• Data extracts:
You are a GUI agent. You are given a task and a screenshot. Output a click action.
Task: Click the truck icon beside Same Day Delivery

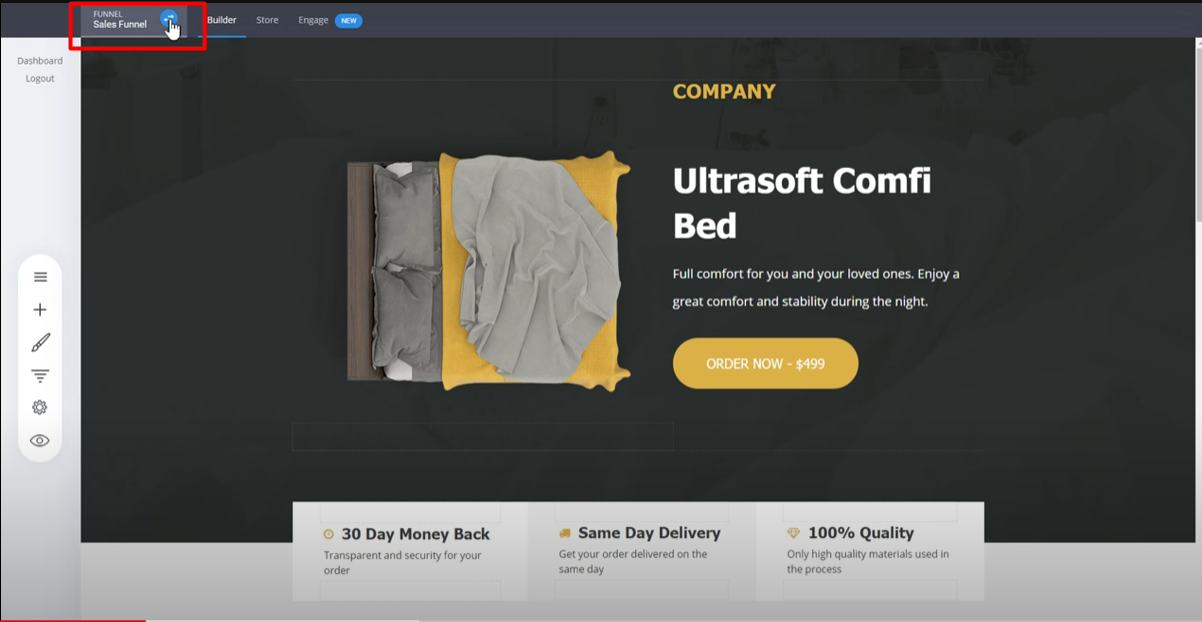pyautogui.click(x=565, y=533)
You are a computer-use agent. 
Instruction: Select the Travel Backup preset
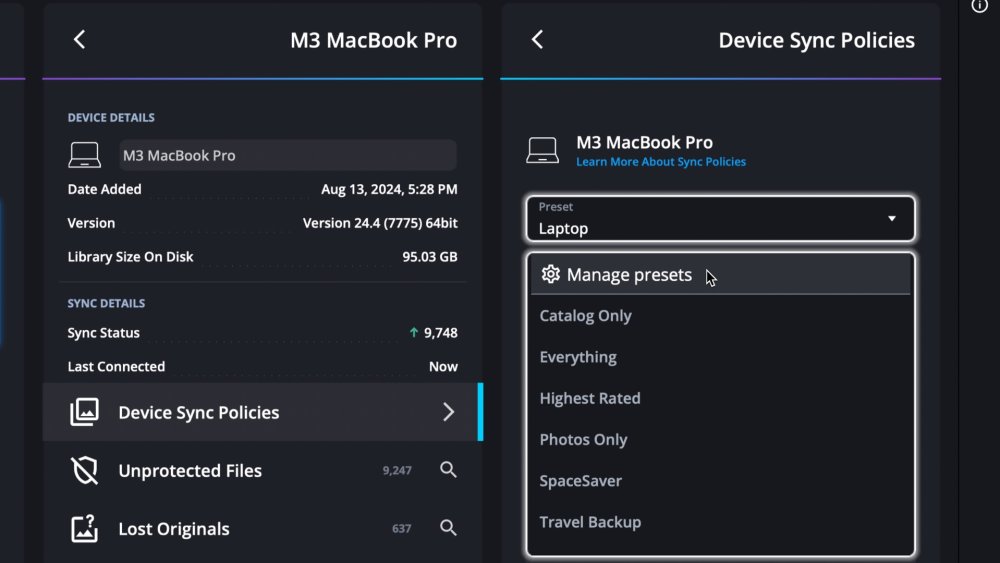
---
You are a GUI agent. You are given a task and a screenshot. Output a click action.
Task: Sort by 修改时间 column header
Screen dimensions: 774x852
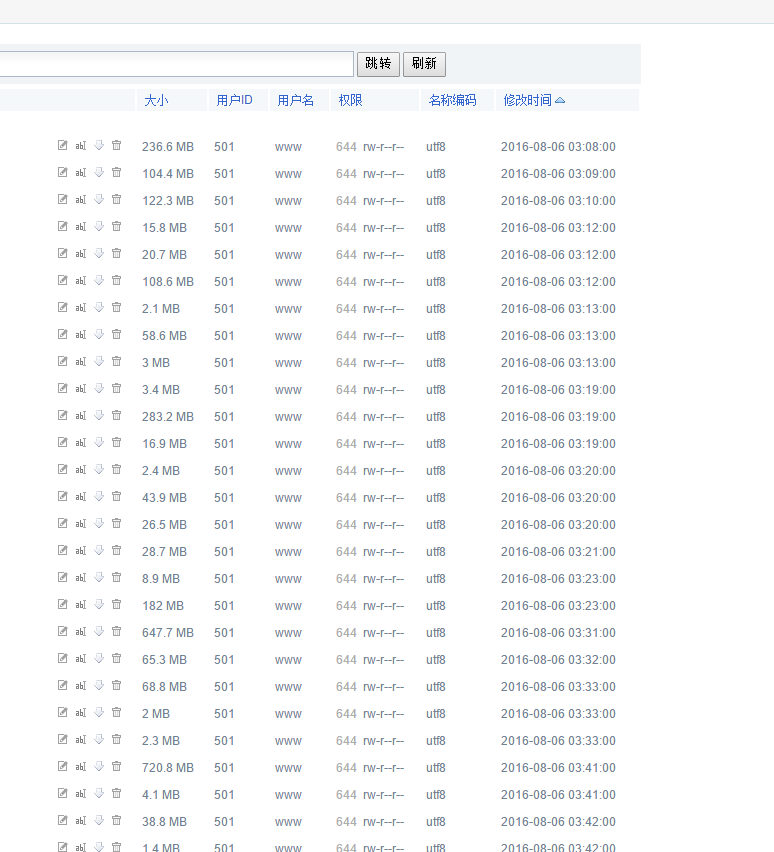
--
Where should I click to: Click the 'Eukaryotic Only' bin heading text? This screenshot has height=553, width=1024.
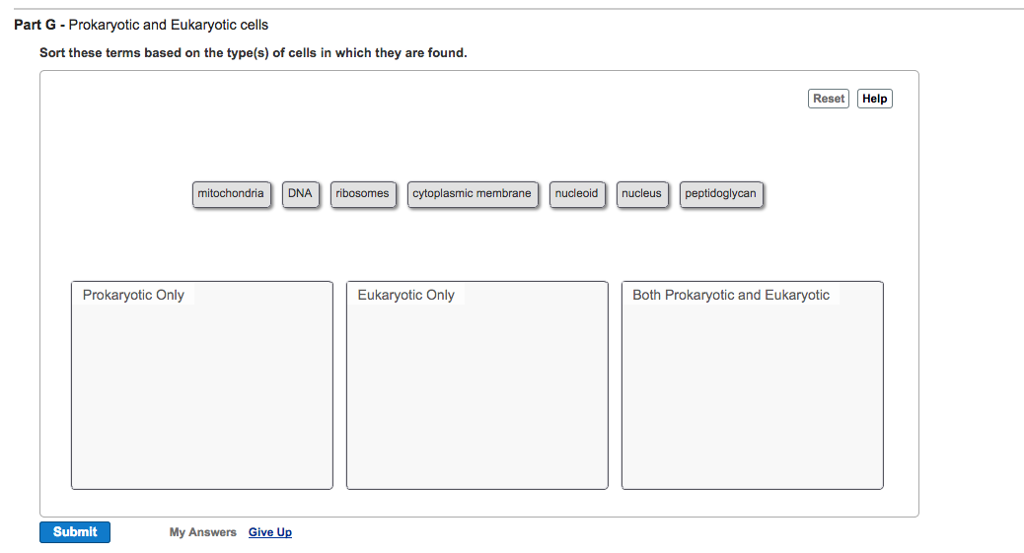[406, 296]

• Problem:
In the entries above, restate word for word the lines between the one holding "Task: Sort by 修改时间 column header" and the one holding "Screen dimensions: 774x852", inclusive, and nothing besides.

• Worked solution:
Task: Sort by 修改时间 column header
Screen dimensions: 774x852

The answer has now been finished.